I have the following problem: suppose that I have a directory containing compressed directories which contain multiple files, stored on HDFS. I want to create an RDD consisting some objects of type T, i.e.:
context = new JavaSparkContext(conf);
JavaPairRDD<String, String> filesRDD = context.wholeTextFiles(inputDataPath);
JavaPairRDD<String, String> filesRDD = context.wholeTextFiles(inputDataPath);
JavaRDD<T> processingFiles = filesRDD.map(fileNameContent -> {
// The name of the file
String fileName = fileNameContent._1();
// The content of the file
String content = fileNameContent._2();
// Class T has a constructor of taking the filename and the content of each
// processed file (as two strings)
T t = new T(content, fileName);
return t;
Now when inputDataPath
is a directory containing files this works perfectly fine, i.e. when it's something like:
String inputDataPath = "hdfs://some_path/*/*/"; // because it contains subfolders
But, when there's a tgz containing multiple files, the file content (fileNameContent._2()
) gets me some useless binary string (quite expected). I found a similar question on SO, but it's not the same case, because there the solution is when each compression consists of one file only, and in my case there are many other files which I want to read individually as whole files.
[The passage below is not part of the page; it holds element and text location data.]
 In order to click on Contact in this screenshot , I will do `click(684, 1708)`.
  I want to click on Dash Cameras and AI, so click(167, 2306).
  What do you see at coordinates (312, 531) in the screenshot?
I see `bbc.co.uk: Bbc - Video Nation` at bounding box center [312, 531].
I also found a question about wholeTextFiles
, but this doesn't work in my case.
Any ideas how to do this?
I tried with the reader from here (trying to test the reader from here, like in the function testTarballWithFolders()
), but whenever I call
TarballReader tarballReader = new TarballReader(fileName);
and I get NullPointerException
at java.util.zip.InflaterInputStream.<init>(InflaterInputStream.java:83)
at java.util.zip.GZIPInputStream.<init>(GZIPInputStream.java:77)
at java.util.zip.GZIPInputStream.<init>(GZIPInputStream.java:91)
at utils.TarballReader.<init>(TarballReader.java:61)
at main.SparkMain.lambda$0(SparkMain.java:105)
at main.SparkMain$$Lambda$18/1667100242.call(Unknown Source)
at org.apache.spark.api.java.JavaPairRDD$$anonfun$toScalaFunction$1.apply(JavaPairRDD.scala:1015)
at scala.collection.Iterator$$anon$11.next(Iterator.scala:328)
at scala.collection.Iterator$class.foreach(Iterator.scala:727)
at scala.collection.AbstractIterator.foreach(Iterator.scala:1157)
at scala.collection.generic.Growable$class.$plus$plus$eq(Growable.scala:48)
at scala.collection.mutable.ArrayBuffer.$plus$plus$eq(ArrayBuffer.scala:103)
at scala.collection.mutable.ArrayBuffer.$plus$plus$eq(ArrayBuffer.scala:47)
at scala.collection.TraversableOnce$class.to(TraversableOnce.scala:273)
at scala.collection.AbstractIterator.to(Iterator.scala:1157)
at scala.collection.TraversableOnce$class.toBuffer(TraversableOnce.scala:265)
at scala.collection.AbstractIterator.toBuffer(Iterator.scala:1157)
at scala.collection.TraversableOnce$class.toArray(TraversableOnce.scala:252)
at scala.collection.AbstractIterator.toArray(Iterator.scala:1157)
at org.apache.spark.rdd.RDD$$anonfun$collect$1$$anonfun$12.apply(RDD.scala:927)
at org.apache.spark.rdd.RDD$$anonfun$collect$1$$anonfun$12.apply(RDD.scala:927)
at org.apache.spark.SparkContext$$anonfun$runJob$5.apply(SparkContext.scala:1858)
at org.apache.spark.SparkContext$$anonfun$runJob$5.apply(SparkContext.scala:1858)
at org.apache.spark.scheduler.ResultTask.runTask(ResultTask.scala:66)
at org.apache.spark.scheduler.Task.run(Task.scala:89)
at org.apache.spark.executor.Executor$TaskRunner.run(Executor.scala:214)
at java.util.concurrent.ThreadPoolExecutor.runWorker(ThreadPoolExecutor.java:1142)
at java.util.concurrent.ThreadPoolExecutor$Worker.run(ThreadPoolExecutor.java:617)
at java.lang.Thread.run(Thread.java:745)
The line 105 in MainSpark
is the one I showed upper in my edit of the post, and line 61 from TarballReader
GZIPInputStream gzip = new GZIPInputStream(in);
which gives a null value for the input stream in
in the upper line:
InputStream in = this.getClass().getResourceAsStream(tarball);
Am I on the right path here? If so, how do I continue? Why do I get this null value and how can I fix it?